**PROBLEM REQUIREMENTS:** Can you retype the records character for character, starting with the first line and going on through the line that contains "pos(198,263)", that line included?

**SOURCE MATERIAL:**
↓↓↓

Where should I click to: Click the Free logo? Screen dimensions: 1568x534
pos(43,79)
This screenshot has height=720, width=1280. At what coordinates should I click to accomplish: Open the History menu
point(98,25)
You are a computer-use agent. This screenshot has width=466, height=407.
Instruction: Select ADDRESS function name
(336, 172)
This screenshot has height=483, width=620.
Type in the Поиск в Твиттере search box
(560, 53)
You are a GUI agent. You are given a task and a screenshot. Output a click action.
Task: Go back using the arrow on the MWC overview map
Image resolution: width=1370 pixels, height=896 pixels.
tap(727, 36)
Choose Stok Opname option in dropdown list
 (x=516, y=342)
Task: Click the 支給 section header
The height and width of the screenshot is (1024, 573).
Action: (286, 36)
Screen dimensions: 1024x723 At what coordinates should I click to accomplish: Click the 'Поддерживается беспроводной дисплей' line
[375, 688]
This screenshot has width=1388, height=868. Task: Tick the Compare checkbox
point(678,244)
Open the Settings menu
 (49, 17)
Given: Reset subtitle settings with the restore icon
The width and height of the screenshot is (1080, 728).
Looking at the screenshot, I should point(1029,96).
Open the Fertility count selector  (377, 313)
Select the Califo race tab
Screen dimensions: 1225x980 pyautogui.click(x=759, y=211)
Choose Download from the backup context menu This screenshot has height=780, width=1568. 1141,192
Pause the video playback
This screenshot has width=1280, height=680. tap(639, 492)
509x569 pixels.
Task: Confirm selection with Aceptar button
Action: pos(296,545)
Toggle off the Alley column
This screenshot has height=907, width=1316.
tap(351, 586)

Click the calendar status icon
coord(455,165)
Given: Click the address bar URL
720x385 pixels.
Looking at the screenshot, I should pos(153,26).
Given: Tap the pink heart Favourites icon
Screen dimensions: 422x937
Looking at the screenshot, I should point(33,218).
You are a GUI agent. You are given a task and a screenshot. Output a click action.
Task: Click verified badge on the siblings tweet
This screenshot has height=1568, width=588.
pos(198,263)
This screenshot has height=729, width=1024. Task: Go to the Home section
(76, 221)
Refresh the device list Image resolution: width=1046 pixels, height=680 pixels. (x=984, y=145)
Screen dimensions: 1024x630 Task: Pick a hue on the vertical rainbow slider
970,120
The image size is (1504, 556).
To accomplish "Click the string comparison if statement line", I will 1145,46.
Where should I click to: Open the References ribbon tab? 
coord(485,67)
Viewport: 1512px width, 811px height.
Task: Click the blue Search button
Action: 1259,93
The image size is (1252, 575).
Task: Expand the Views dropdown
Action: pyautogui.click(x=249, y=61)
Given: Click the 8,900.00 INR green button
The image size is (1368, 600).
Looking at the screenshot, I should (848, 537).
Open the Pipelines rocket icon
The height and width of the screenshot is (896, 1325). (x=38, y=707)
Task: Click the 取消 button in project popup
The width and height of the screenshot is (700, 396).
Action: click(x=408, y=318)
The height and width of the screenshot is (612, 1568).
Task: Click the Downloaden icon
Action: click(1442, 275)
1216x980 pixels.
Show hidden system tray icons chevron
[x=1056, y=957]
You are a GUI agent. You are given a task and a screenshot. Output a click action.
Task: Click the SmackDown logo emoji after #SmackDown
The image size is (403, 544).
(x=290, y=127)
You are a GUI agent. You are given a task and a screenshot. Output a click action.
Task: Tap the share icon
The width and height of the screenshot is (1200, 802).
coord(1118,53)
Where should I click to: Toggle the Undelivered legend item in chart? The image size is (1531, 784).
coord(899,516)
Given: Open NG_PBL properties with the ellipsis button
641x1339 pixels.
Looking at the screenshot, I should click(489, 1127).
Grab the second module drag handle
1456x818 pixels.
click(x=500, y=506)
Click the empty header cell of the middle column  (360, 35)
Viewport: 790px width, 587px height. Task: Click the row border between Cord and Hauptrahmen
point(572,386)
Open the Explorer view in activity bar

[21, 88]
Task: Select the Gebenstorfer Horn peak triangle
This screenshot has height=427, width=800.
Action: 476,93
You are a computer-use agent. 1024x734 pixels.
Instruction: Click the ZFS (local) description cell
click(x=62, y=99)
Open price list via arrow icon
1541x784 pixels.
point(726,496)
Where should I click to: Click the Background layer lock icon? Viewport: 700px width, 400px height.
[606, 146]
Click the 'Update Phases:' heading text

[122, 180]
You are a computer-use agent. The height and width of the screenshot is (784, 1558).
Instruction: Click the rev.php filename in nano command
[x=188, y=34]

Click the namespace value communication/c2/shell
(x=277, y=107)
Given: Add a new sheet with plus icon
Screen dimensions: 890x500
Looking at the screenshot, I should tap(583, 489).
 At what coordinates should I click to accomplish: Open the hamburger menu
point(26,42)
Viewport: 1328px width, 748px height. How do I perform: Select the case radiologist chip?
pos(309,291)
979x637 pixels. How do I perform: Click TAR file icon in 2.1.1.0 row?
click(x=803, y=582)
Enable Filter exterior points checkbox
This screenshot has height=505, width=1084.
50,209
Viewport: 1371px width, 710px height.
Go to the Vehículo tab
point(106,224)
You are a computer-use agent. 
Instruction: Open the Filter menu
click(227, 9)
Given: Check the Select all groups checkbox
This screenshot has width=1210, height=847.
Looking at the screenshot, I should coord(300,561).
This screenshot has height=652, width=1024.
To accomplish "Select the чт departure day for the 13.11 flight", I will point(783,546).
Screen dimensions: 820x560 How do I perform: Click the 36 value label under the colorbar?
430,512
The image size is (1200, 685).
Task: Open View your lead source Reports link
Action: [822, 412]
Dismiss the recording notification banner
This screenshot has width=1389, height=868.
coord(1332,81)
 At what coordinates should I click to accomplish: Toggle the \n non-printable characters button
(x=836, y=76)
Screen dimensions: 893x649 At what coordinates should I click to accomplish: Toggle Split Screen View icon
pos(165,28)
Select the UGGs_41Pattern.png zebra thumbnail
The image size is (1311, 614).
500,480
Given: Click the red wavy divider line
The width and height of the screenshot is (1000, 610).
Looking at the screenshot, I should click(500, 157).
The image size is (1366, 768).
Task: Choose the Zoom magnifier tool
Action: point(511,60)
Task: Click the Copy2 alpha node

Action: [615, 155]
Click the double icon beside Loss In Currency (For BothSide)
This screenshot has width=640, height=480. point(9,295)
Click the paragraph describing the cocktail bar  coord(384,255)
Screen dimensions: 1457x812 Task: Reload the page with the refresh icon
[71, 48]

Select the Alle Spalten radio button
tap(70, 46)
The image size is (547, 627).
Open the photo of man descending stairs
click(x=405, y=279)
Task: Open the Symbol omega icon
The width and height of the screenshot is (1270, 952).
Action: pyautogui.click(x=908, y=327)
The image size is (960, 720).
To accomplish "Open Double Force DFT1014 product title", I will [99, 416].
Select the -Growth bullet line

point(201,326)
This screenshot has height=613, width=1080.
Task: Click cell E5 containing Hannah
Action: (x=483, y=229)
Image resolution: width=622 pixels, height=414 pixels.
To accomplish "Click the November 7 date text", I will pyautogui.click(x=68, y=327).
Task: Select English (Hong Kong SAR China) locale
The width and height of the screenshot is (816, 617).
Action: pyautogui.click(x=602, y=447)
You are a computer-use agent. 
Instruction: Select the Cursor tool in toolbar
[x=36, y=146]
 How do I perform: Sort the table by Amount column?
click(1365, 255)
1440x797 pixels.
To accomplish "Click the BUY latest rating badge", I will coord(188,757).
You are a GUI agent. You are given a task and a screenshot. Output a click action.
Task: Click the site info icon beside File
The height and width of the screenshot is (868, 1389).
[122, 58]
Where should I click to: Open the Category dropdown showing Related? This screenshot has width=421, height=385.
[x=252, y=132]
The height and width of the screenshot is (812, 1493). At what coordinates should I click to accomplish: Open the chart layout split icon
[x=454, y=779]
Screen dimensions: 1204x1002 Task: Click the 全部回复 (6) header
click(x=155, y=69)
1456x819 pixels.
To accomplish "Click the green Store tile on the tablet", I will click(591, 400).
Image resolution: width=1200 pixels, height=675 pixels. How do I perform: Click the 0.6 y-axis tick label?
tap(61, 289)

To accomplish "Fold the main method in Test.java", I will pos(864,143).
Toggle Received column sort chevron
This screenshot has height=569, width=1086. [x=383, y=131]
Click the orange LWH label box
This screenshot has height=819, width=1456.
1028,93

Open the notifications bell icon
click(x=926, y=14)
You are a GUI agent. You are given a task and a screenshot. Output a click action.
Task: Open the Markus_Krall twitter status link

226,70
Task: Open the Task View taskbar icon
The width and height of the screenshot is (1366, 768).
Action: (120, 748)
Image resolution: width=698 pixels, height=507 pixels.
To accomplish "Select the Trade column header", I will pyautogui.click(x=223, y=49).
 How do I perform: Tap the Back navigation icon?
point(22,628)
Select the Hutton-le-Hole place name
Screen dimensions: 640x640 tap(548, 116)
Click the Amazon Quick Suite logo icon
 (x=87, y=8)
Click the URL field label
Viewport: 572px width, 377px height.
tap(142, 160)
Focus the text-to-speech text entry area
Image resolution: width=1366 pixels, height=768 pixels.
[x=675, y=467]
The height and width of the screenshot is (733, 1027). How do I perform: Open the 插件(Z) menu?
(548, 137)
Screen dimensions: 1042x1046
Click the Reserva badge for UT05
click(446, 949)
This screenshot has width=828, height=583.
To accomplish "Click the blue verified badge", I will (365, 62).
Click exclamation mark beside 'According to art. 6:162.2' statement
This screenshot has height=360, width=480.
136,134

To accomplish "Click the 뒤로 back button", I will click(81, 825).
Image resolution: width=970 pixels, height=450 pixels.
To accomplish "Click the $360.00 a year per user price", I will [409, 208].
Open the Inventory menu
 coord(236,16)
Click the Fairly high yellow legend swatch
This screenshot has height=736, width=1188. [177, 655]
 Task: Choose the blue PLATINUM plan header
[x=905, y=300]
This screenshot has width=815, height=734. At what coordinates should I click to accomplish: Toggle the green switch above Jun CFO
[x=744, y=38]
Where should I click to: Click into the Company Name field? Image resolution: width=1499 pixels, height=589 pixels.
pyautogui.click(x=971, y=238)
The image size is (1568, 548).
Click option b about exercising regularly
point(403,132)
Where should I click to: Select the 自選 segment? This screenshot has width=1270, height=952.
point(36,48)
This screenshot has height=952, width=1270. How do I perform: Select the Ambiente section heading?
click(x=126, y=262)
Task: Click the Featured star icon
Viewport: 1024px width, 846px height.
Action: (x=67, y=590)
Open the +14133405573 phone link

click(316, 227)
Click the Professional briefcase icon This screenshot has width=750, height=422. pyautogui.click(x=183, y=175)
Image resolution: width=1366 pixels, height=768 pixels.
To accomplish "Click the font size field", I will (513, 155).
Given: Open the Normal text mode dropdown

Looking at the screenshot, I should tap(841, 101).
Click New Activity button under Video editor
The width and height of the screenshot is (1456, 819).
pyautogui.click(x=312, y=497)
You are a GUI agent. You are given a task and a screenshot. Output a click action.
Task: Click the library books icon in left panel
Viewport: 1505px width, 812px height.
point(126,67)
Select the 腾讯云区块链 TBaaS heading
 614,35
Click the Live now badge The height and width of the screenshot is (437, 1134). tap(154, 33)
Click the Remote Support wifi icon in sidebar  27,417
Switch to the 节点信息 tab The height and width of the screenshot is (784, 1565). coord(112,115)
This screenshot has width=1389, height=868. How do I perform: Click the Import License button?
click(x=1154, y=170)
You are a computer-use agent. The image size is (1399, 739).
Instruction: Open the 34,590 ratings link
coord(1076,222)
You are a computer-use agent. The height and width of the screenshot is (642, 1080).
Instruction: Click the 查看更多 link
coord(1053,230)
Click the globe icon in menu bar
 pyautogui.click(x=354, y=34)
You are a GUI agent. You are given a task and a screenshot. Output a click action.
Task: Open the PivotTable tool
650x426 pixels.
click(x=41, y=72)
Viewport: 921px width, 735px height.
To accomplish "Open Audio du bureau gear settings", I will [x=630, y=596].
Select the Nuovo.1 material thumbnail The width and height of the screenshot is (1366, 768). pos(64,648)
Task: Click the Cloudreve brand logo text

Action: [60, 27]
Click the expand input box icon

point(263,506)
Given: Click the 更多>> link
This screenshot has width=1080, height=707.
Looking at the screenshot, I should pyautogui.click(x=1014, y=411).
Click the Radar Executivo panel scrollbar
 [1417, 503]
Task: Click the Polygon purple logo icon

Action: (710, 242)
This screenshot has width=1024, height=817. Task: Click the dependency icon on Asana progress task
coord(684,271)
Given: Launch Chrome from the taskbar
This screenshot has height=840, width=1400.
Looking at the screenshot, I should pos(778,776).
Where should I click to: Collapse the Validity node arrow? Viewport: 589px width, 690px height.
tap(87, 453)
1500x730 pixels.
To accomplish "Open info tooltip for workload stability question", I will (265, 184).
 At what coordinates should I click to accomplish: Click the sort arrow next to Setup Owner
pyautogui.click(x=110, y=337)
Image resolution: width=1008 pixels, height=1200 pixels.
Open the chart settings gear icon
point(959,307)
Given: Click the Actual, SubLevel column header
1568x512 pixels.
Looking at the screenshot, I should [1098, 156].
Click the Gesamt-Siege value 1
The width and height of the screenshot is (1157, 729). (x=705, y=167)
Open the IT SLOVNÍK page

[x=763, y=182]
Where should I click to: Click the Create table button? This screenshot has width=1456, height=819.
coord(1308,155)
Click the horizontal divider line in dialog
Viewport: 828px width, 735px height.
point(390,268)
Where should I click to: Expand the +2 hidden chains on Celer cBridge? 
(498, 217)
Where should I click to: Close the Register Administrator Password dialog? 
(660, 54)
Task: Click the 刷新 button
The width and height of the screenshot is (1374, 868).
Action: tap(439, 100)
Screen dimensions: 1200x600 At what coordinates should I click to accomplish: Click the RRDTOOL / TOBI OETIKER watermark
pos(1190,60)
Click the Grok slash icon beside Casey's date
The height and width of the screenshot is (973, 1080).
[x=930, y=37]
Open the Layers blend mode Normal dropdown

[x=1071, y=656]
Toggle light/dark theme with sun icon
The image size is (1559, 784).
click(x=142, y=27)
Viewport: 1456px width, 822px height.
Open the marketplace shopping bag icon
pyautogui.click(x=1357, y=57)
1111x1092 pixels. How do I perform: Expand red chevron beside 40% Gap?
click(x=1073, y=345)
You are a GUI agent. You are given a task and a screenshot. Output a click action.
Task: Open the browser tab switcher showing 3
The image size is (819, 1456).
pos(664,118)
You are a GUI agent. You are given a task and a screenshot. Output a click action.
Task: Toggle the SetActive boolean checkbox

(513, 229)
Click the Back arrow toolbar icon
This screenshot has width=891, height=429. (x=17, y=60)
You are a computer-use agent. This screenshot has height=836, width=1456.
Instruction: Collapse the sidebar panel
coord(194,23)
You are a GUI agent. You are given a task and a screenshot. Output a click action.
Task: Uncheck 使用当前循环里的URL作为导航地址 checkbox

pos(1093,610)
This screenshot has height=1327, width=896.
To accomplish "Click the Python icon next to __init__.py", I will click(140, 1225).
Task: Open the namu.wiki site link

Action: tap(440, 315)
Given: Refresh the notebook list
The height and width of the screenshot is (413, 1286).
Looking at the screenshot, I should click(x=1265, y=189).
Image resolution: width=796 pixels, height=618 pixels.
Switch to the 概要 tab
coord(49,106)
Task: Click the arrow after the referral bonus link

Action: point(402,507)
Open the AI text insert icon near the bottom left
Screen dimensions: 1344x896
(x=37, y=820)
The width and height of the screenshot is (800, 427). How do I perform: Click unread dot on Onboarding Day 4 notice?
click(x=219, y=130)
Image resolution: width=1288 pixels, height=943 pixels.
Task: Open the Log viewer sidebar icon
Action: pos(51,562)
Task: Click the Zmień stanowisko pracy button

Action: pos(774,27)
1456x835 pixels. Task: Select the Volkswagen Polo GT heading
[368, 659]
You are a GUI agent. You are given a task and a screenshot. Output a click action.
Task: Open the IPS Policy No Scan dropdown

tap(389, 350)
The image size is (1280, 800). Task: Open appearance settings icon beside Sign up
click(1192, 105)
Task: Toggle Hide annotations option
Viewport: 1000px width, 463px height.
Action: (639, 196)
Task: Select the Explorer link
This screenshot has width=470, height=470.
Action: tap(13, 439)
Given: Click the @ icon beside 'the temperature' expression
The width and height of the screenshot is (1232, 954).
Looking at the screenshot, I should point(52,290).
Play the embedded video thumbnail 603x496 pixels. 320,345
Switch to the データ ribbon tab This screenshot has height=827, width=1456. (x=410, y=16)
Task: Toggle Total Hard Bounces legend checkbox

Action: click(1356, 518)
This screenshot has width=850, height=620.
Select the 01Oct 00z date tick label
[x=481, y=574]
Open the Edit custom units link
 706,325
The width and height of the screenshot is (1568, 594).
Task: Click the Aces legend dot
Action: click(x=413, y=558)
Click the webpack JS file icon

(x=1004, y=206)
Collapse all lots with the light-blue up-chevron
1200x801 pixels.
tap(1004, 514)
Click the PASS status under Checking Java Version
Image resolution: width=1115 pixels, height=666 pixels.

↑↑↑

**THE COMPLETED TASK:**
Where should I click to: Click the Free logo? Screen dimensions: 1568x534
pos(43,79)
This screenshot has height=720, width=1280. At what coordinates should I click to accomplish: Open the History menu
point(98,25)
You are a computer-use agent. This screenshot has width=466, height=407.
Instruction: Select ADDRESS function name
(336, 172)
This screenshot has height=483, width=620.
Type in the Поиск в Твиттере search box
(560, 53)
You are a GUI agent. You are given a task and a screenshot. Output a click action.
Task: Go back using the arrow on the MWC overview map
Image resolution: width=1370 pixels, height=896 pixels.
tap(727, 36)
Choose Stok Opname option in dropdown list
 (x=516, y=342)
Task: Click the 支給 section header
The height and width of the screenshot is (1024, 573).
Action: (286, 36)
Screen dimensions: 1024x723 At what coordinates should I click to accomplish: Click the 'Поддерживается беспроводной дисплей' line
[375, 688]
This screenshot has width=1388, height=868. Task: Tick the Compare checkbox
point(678,244)
Open the Settings menu
 (49, 17)
Given: Reset subtitle settings with the restore icon
The width and height of the screenshot is (1080, 728).
Looking at the screenshot, I should point(1029,96).
Open the Fertility count selector  (377, 313)
Select the Califo race tab
Screen dimensions: 1225x980 pyautogui.click(x=759, y=211)
Choose Download from the backup context menu This screenshot has height=780, width=1568. 1141,192
Pause the video playback
This screenshot has width=1280, height=680. tap(639, 492)
509x569 pixels.
Task: Confirm selection with Aceptar button
Action: pos(296,545)
Toggle off the Alley column
This screenshot has height=907, width=1316.
tap(351, 586)

Click the calendar status icon
coord(455,165)
Given: Click the address bar URL
720x385 pixels.
Looking at the screenshot, I should pos(153,26).
Given: Tap the pink heart Favourites icon
Screen dimensions: 422x937
Looking at the screenshot, I should point(33,218).
You are a GUI agent. You are given a task and a screenshot. Output a click action.
Task: Click verified badge on the siblings tweet
This screenshot has height=1568, width=588.
pos(198,263)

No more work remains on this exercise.